Не послушался Пасиковский, дал команду отряду идти в Сосновку. Сам же остался в Алексеевке. Дорого обошлась нам эта неосмотрительность.

Через два дня показалась со стороны Никольского первая казачья сотня мятежников. Ворвались в село, рассчитывая на легкий успех. Знали, что основной наш отряд ушел на Сосновку, а она-то дальше Никольского.

Сразу устремились к школе — манило оружие. Но на площади мы встретили их дружным огнем… Стали валиться с коней бандиты. Увидали — дело плохо, повернули назад. Но мы понимали, что ушли они не совсем, скоро вернутся, и были бдительны. Напряженно прошла ночь. Потом день и еще ночь. Из Сосновки тем временем вернулся отряд, посланный туда Пасиковским. Вернулось, собственно, несколько бойцов… Остальные, в том числе и начальник отряда, сложили свои головы под Сосновкой. Так обошлось нам легкомыслие одного человека.

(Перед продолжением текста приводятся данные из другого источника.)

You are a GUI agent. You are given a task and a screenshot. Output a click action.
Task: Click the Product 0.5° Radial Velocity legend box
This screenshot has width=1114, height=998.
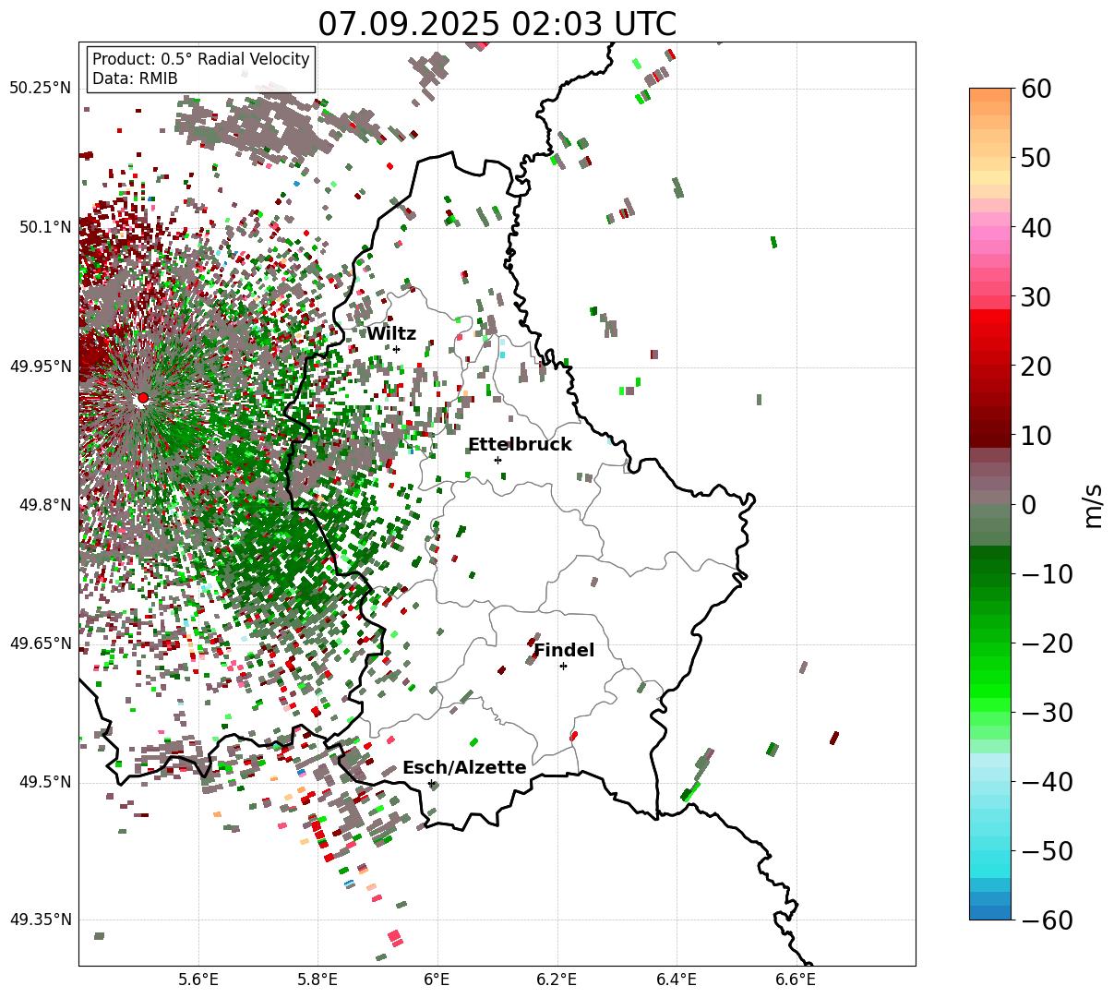click(x=201, y=69)
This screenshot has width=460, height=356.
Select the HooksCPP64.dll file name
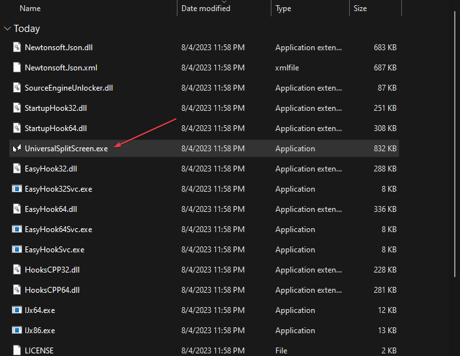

Увидел это Пасиковский, весь увешанный гранатами вскочил в кошевку, запряженную парой крепких лошадей, и был таков. Только мы его и видели.

Теперь нас в Алексеевке было около сорока человек… Вооружены мы были двумя пулеметами. Один, помнится, высокий, на треногах — американский «сетен». Был еще ручной пулемет «шоша».

А сила на нас шла немалая: кулацким заправилам угрозами, принуждением и обманом удалось собрать в свои отряды около трех тысяч человек. Правда, нам помогал снег. Много его было в тот год. Стоило чуть свернуть с дороги, и лошади проваливались по брюхо, увязали в сугробах люди. Завалено снегом было и село Алексеевка. Горы снега лежали чуть не до крыш. Мятежным отрядам нельзя было наступать широким фронтом, а мы могли держать оборону.

Однако слишком велика была сила, осаждавшая Алексеевку. В первые часы боя погиб инспектор милиции — уфимский рабочий Мансуров… Один за другим, сраженные вражескими пулями, падали бойцы.

Целый день продолжалась жестокая перестрелка, а к вечеру у нас кончились патроны. Ворвались бандиты в село, кинулись в рукопашную. Тут же, в бою был пронзен штыком командир продотряда питерский рабочий Жимоловский… Меня ударили прикладом по голове. Потерял сознание…

Ночью нас, оставшихся в живых и захваченных в плен, отправили в Никольское, в главный штаб банды. Меня, избитого и почти раздетого, вместе с несколькими товарищами бросили в холодный сарай. На другой день состоялся «суд». Приговор был коротким: расстрелять. Оставалось нам жить до вечера.

Так и сказали нам бандиты:

— Глядите в последний раз на белый свет. Когда солнышко зайдет, кокнем.

А вечером в село Никольское с севера, со стороны Петропавловска, ворвалась Красная конница. Наши отряды спешили и с юга, из Акмолинска.

Главари мятежников Степан Ефремов, Иван Окатов и прапорщик Козодуб бежали. Многих бандитов в тот день побили… Нас, пленных милиционеров, освободили. Несколько дней отхаживали меня мачеха и сестренка. Лечили раны, ушибы. С перевязанной головой, с незажившими кровоподтеками вернулся я в Алексеевку, в свою милицию. А через неделю опять на коне. Все лето 1921 года мы продолжали борьбу, ликвидируя остатки кулацкой банды.

с. Алексеевка Целиноградской области.